A look at the effect of the deal on both teams:
The Hornets’ offseason was all about improving offensively. Clifford aspires for Batum to be a point-forward type facilitator-scorer similar to how Hedo Turkoglu played for the Orlando Magic when Clifford was an assistant coach there. Batum has been spectacular his last three games, averaging 23 points and 6.3 rebounds, shooting 57 percent from field and 63 percent from 3-point range.
The Blazers were starting over. LaMarcus Aldridge’s desire to move on (he signed with the San Antonio Spurs) started an exodus for veteran players with Wesley Matthews signing with the Dallas Mavericks and Arron Afflalo signing with the New York Knicks. Dealing Batum completed that process, with the Blazers getting a young big man (Vonleh was chosen ninth overall in 2014) plus a veteran wing player in Henderson, going into the final season on his contract.
What they gave up
Henderson played hard in Charlotte and was a consummate pro. But he never developed the 3-point accuracy to be a strong fit in the 1-in/4-out sets Clifford prefers to run (four players at the 3-point line surrounding a single post player). Giving up Vonleh didn’t seem a huge sacrifice. He wouldn’t have played much this season behind Marvin Williams and Cody Zeller, and the Hornets drafted another power forward, Frank Kaminsky, with the ninth pick in 2015.
The Trail Blazers dealt away Batum, who was going into the final season on his contract and was coming off his weakest NBA season statistically.
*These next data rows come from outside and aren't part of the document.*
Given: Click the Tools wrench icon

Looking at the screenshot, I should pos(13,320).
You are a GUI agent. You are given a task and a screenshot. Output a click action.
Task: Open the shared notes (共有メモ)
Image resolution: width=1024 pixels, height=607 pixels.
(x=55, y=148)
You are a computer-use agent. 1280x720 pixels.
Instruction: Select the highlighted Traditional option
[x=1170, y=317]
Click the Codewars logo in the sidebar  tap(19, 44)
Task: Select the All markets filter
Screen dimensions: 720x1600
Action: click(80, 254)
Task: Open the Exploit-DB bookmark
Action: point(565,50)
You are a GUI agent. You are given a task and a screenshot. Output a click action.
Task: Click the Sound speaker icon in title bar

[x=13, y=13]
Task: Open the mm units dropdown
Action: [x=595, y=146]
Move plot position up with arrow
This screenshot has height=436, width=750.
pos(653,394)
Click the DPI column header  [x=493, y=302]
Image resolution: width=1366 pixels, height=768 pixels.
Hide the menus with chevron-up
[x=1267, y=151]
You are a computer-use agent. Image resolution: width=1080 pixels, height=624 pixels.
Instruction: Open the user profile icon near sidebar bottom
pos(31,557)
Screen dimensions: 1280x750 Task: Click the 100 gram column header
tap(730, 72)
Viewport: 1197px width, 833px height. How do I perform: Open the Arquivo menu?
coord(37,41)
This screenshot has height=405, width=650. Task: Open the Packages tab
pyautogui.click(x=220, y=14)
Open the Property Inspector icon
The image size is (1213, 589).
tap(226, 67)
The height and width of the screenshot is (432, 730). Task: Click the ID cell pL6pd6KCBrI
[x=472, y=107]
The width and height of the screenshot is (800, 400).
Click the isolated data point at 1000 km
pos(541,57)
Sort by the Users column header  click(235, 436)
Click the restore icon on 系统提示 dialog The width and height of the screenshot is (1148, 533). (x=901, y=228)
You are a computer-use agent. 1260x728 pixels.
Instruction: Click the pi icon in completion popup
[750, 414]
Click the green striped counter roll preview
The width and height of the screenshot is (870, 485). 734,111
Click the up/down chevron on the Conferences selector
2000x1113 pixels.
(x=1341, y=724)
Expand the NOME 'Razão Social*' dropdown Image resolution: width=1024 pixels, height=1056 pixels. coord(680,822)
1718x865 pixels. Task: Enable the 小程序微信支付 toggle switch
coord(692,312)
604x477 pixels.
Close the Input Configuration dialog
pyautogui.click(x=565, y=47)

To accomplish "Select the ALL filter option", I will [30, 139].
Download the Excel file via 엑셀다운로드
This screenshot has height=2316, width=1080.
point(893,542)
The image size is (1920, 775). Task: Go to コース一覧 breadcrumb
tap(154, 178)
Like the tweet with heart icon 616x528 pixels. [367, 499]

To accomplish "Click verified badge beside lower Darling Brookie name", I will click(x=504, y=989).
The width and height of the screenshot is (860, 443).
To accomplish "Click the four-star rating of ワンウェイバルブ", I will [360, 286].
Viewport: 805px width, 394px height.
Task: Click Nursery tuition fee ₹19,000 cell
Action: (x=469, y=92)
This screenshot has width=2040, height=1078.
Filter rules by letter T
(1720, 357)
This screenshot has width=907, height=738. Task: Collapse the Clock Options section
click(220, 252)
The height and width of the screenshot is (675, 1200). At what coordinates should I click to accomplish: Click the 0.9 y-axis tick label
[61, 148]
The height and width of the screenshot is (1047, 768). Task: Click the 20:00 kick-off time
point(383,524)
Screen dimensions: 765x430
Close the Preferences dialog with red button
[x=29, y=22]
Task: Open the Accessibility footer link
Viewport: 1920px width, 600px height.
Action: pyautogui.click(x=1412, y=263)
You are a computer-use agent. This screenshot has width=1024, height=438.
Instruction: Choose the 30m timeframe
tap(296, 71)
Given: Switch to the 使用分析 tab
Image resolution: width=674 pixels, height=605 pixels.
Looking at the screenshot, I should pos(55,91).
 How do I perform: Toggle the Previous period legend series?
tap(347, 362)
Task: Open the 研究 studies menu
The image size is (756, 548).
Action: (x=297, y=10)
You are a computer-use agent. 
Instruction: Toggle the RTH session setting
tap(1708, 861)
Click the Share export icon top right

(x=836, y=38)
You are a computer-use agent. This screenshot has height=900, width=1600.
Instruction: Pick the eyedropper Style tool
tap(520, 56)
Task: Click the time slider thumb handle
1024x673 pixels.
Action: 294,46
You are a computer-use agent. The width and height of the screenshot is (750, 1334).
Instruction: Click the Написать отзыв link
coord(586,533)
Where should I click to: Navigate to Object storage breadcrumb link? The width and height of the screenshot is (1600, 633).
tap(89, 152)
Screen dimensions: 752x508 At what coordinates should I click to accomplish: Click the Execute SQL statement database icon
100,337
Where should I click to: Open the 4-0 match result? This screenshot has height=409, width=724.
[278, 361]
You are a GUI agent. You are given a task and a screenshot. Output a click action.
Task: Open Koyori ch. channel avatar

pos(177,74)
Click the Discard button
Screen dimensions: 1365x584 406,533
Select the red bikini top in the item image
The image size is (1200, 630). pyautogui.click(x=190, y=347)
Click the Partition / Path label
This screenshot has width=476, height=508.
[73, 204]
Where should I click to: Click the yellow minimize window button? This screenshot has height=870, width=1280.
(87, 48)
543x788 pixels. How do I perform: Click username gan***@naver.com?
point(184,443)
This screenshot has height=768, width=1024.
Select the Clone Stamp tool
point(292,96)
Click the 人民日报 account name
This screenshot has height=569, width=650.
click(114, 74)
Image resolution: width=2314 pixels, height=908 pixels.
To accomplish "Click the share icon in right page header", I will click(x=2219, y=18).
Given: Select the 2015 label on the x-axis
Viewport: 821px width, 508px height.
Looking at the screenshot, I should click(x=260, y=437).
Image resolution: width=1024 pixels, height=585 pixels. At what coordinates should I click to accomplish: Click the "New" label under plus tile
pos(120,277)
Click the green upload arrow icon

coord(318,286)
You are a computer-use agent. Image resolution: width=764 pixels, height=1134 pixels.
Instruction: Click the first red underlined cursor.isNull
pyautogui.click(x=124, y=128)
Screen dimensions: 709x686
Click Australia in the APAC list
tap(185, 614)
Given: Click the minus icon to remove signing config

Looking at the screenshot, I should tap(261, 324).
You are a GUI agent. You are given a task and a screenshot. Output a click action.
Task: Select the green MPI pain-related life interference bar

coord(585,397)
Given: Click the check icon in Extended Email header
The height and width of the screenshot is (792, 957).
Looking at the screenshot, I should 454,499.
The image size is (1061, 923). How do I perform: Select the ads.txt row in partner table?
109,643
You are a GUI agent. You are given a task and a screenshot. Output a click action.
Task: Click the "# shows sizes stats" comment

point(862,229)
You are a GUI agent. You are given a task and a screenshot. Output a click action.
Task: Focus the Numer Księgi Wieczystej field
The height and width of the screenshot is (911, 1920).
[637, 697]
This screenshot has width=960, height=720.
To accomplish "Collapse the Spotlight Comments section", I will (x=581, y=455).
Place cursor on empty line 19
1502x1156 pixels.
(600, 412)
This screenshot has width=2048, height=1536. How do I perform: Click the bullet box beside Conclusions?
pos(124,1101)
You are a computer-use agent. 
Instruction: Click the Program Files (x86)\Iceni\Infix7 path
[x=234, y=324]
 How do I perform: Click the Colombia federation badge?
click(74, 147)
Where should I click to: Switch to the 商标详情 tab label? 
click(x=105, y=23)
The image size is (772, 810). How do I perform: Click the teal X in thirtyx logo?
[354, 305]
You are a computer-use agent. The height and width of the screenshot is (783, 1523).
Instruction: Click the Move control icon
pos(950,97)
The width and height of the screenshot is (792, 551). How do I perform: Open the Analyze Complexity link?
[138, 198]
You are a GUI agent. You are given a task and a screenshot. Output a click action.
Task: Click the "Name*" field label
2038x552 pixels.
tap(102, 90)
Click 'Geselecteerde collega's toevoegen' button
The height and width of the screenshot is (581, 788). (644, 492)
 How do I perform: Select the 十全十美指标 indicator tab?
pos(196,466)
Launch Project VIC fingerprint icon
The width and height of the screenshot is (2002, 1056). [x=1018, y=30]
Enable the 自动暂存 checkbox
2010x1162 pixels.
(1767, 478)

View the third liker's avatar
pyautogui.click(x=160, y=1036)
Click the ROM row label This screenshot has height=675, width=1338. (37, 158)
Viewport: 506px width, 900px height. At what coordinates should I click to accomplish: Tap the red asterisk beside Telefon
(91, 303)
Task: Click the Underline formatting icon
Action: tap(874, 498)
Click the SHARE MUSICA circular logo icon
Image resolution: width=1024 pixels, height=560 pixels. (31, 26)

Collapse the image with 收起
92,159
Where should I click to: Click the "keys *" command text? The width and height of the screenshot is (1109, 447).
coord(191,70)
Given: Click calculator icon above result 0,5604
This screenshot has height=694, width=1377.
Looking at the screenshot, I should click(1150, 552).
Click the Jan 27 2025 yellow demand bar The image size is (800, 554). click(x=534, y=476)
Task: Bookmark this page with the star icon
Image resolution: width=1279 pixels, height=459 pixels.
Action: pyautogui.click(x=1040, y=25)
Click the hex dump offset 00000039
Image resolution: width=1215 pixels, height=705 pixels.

Retaining Batum would have made more sense had Aldridge stayed; now the Blazers are rebuilding around point guard Damian Lillard.
By the numbers
The three players’ statistics through Wednesday’s games:
Batum: 14.5 ppg., 42% FG, 37% 3-pt., 86% FT, 6.5 rpg., 3.8 apg, 3 tpg.
Henderson (one game): 12 ppg., 60% FG, FT% NA, 3-pt% NA, 2.0 reb., 0 assists.
Vonleh: 2.0 ppg, 28% FG, 67% FT, 0% 3-pt., 2.6 rpg., 0.3 apg.
If Batum has a big season it will be expensive to re-sign him in the summer of 2016, considering the flood of money coming into the NBA via new national television contracts.
The only real risk for the Blazers would be Vonleh not panning out, and that’s not a big deal. He’s playing at a reasonable salary under the rookie pay scale and his size and athleticism would seemingly make him tradeable even if he has limited productivity.
The bottom line
The Hornets needed significant improvement offensively and had limited resources in free-agency. So trading for a player like Batum made sense, particularly since Cho and assistant general manager Chad Buchanan knew him well from their time in Portland’s front office.
The Blazers were starting over, so affording themselves a long look at a young big man like Vonleh was a worthy transaction.